Blog Post
See All Blog Posts

In March 2024, Belgium and the United States co-hosted the 2nd International Symposium on Mitigating Insider Threats. Experts from around the world discussed current and emerging issues relevant to nuclear security and insider threat mitigation. Frank Greitzer presented a talk on his research in developing the SOFIT insider threat indicator knowledge base.

To advance the core tenants of IAEA INFCIRC/908 and Revision 1, the Advancing INFCIRC/908 International Working Group is producing a webinar series that revisits select content from the March 2024 Symposium, including Frank’s April 2025 webinar that reprised and updated his Symposium presentation:

“Exploring Predictive Analytic Threat Assessment Models for Proactive Insider Threat Mitigation”

Based on two decades of research, the presentation discussed technical challenges and recent insights in developing and testing behavioral science-based models for proactive insider threat mitigation and featured the updated SOFIT insider threat indicator knowledge base. The presentation may be viewed at the INFCIRC website and here.

A Q&A session followed the presentation, but since there was not enough time to address all the questions that were contributed by attendees, this blog provides a more complete set of answers.

  1. Within the SOFIT model where do most organizations get it wrong?
    The SOFIT framework encourages organizations to consider behavioral factors that support a more proactive approach that aims to identify at-risk individuals and apply mitigation strategies to help them find an “offramp” from the critical pathway. However, if the insider risk analysts focus on individual PRIs rather than combinations, this can undermine the whole-person/proactive mitigation strategy. Many individual PRIs are not sufficient, by themselves, to trigger an insider risk alert, but when considered together with other PRIs, this pattern may yield an actionable insider risk assessment.
  2. How do the models account for the potential for human error or bias in the data collection and analysis process?
    As described in a 2022 INSA white paper on bias, “Bias is a pattern of decision-making that favors one group, person, or thing over another, while unfairly discriminating against the remainder of the choices.”  As described in the white paper, human sources of bias (“cognitive biases”) include the availability bias (e.g., bias toward familiarity), confirmation bias (e.g, interpreting information in ways that support existing beliefs), and anchoring bias (e.g., initial evidence may be weighted more heavily than later information), among others. Ways that decision makers overcome cognitive biases include structured decision making strategies and effective anonymization of data. For insider threat programs, a multidisciplinary insider risk management team comprising individuals with diverse backgrounds, professional experience, and representing different disciplines will help to reduce various biases.

    The models I have studied are built upon expert judgments, and as such, biases that are present in expert judgments can be reflected in the models. One way to reduce the impact of individual biases on decision support tools is to aggregate the judgments of many experts, across several disciplines, rather than basing the model on a single or just a few experts. When we conduct expert knowledge elicitation exercises to help inform our models, we look for experts with a range of backgrounds and disciplines including security, cybersecurity, human resources, behavioral sciences, legal, etc.

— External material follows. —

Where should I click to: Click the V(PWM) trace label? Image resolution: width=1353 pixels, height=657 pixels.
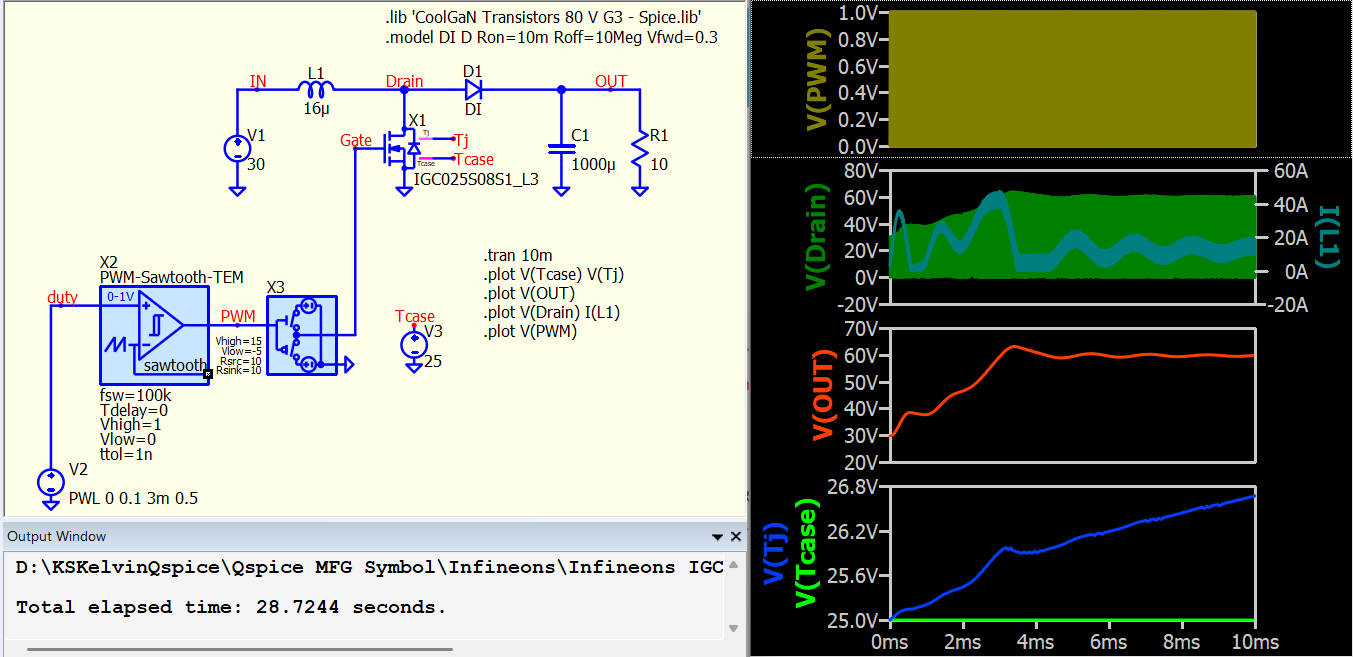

  3. What position in a company is best suited to detecting internal threats?
    “It takes a village.” The insider risk management team should be staffed by both technical/IT/cyber specialists and behavioral science professionals so that a wide range of concerning behaviors may be recognized.
  4. Are these AI supported tools and if so what tools have been developed to combat biases in AI programming?
    The models I described represent a range of sophistication. The simplest models (“Counting Model” and “Sum-of-Risk Model”) are not AI tools. The Cogynt model developed by Cogility Software is an AI-based model. I also mentioned other types of models, such as those that use machine learning to support decision-making. Most of these more sophisticated models are developed to conform to expert assessments: any models that reflect expert judgments can be subject to human biases. As described in the answer to Question #2, there are approaches designed to minimize the contribution of human bias.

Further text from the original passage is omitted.